-- Passage --
►

A: Yes. Some younger teens are going straight to mobile and circumventing the Internet.


Eszter Hargittai talks about the role of skill in Internet use. Yes, young people use digital media and spend a lot of time online, but it’s true that they engage in lots of online activities or that they’re particularly savvy about the Net and Web tools. So, the idea of “digital natives” is often misguided.

She’s particularly interested in the skills people have and need. Her methodology: Paper and pencil surveys to avoid biasing towards those comfortable with using Web tools. 1,060 first year students at U of Illinois. Most of the data comes from 2007, although she has some pre-pub data from 2009. The question is: What explains variation in skill? Gender, education and income predict skill. “The Web offers lots of opportunities but those who can take advantage of them are those who are already privileged.”

This has an effect on how we intervene to equalize matters. You can’t change socio-economic status. And it turns out that motivation doesn’t seem to make much of an effect. You can only be motivated to do something that you already know is a possibility. She shows new data, not ready for blogging, that show that very small percentages of users have actually created content, voted on reviews, edited Wikipedia pages, etc. The number of teenagers who have heard of Twitter is quite low. [Sorry for the lack of numbers. I’m not sure I’m supposed to be reporting even these trends.]

Mainstream media remain strong. Eszter points to the media story about Facebook users having lower grades. Eszter looked at the study and finds it to be of poor quality. Yet it got huge mainstream play. Eszter tweeted about it. She blogged about it. The tweet led to a co-authored paper. Even so, the mainstream probably won’t care, and most of the tweets are still simply retweeting the bad data. The Net is a huge opportunity, but it’s not evenly distributed.

Q: A study found that people online are lonely. It was picked up by the media. The researcher revised to say that it’s the other way around. It wasn’t picked up. The media pick up on the dystopic.

Q: Your data reflects my experience with my students. They don’t blog, they don’t tweet. There’s a class component to this.
Eszter: We measure socio-economic status. Why does it correlate? We’re exploring this. We now ask about parental support of technology use, rules at home about tech use, etc. So far we’re finding (tentatively!) that lower-educated parents tend to have more rules for their kids.

Q: What happens when there’s universal wireline connection?
Eszter: As the tech changes, the skill sets change. The privileged stay ahead, according to my 8 years of studies.

Q: What skills should we be teaching?
A: Complicated. Crucial issue: The evaluation of the credibility of sources. There’s an extreme amount of trust in search engines. That’s one place we need to do more work. And librarians are highly relevant here.

Q: How do people use the Net to learn informally, e.g., WebMD?
Eszter: There are lots of ways and types to do this. But, first you need to know what’s on the Web. You need good search skills, good credibility-evaluation skills.

◄

-- Entries shown --

►

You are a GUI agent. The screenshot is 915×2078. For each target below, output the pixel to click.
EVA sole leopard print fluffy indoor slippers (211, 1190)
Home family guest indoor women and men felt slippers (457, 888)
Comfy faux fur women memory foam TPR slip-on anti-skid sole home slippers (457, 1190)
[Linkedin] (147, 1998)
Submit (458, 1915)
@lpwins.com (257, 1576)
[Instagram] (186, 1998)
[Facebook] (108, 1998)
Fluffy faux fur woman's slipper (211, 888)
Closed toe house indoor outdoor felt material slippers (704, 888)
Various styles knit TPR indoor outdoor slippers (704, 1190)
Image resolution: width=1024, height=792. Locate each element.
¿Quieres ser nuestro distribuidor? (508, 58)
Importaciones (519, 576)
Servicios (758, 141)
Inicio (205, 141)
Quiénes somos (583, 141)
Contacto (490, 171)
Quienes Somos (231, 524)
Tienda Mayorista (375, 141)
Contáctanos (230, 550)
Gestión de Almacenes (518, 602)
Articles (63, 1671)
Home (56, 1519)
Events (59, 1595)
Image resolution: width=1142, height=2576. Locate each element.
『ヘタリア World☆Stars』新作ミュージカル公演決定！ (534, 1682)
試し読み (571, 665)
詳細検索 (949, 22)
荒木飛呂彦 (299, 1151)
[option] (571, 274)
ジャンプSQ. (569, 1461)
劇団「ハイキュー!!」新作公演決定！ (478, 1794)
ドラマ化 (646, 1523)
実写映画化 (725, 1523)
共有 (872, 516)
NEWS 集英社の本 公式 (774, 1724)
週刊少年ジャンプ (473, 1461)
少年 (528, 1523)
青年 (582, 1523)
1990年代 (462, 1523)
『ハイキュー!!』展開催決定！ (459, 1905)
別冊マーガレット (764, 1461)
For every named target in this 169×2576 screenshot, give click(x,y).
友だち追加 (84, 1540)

◄

-- Directions --
A) Answer these from the talk notes on Internet skills:
(i) How many first-year students took part in the surveys?
(ii) According to the tentative findings, which parents tend to have more rules for their kids?
(iii) Which group is called highly relevant to judging the credibility of sources?
B) In the records, substitute "Find each item" for "Locate each element" between the lines holding "Image resolution: width=1024, height=792." and "荒木飛呂彦 (299, 1151)", inclusive, and write out only those lines with nothing else changed.
The text and the records have nothing to do with each other.

-- Expected answers --
A)
(i) 1,060
(ii) Lower-educated parents
(iii) Librarians

B)
Image resolution: width=1024, height=792. Find each item.
¿Quieres ser nuestro distribuidor? (508, 58)
Importaciones (519, 576)
Servicios (758, 141)
Inicio (205, 141)
Quiénes somos (583, 141)
Contacto (490, 171)
Quienes Somos (231, 524)
Tienda Mayorista (375, 141)
Contáctanos (230, 550)
Gestión de Almacenes (518, 602)
Articles (63, 1671)
Home (56, 1519)
Events (59, 1595)
Image resolution: width=1142, height=2576. Find each item.
『ヘタリア World☆Stars』新作ミュージカル公演決定！ (534, 1682)
試し読み (571, 665)
詳細検索 (949, 22)
荒木飛呂彦 (299, 1151)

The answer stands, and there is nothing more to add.